Data supplied Block Start

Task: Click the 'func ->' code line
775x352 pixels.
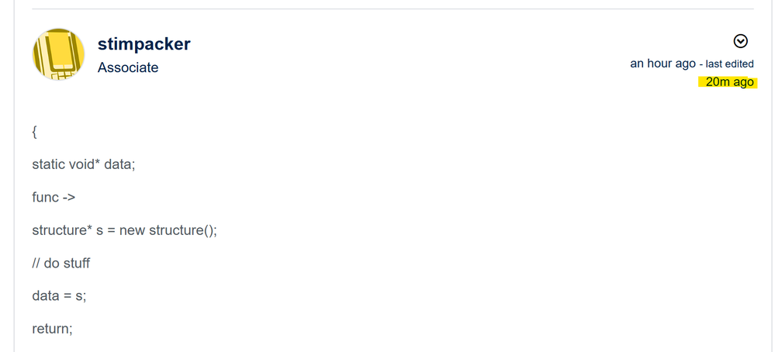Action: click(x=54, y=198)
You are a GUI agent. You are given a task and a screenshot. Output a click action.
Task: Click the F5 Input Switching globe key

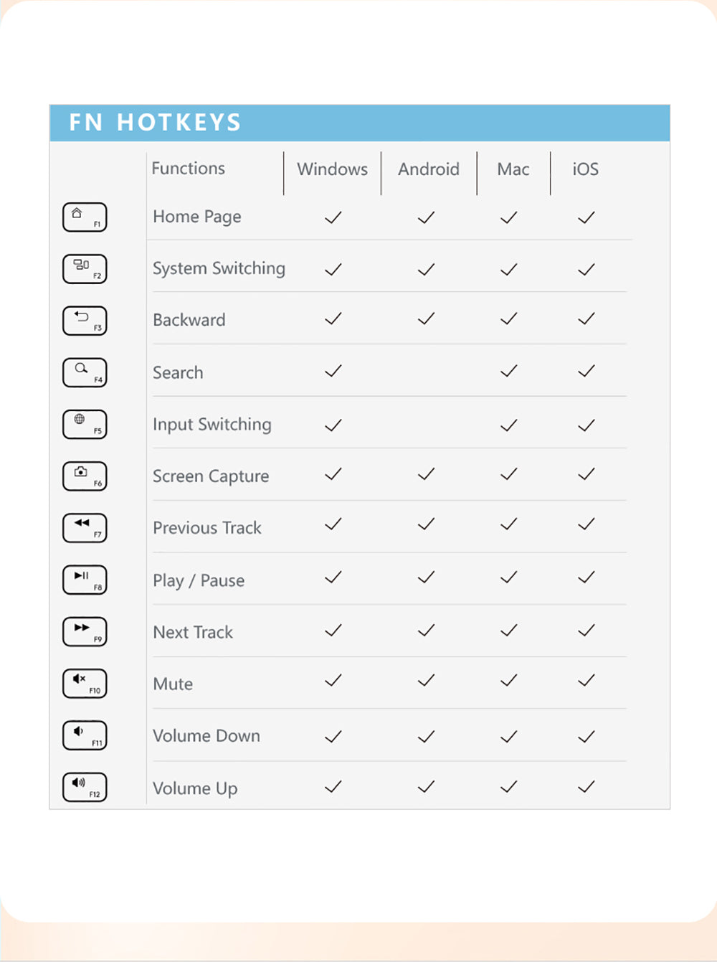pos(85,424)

Data supplied Block End

### Assignment
Leaving the pictures out, print every line of the listing exactly.

### Expected answer
Task: Click the 'func ->' code line
775x352 pixels.
Action: click(x=54, y=198)
You are a GUI agent. You are given a task and a screenshot. Output a click action.
Task: Click the F5 Input Switching globe key

pos(85,424)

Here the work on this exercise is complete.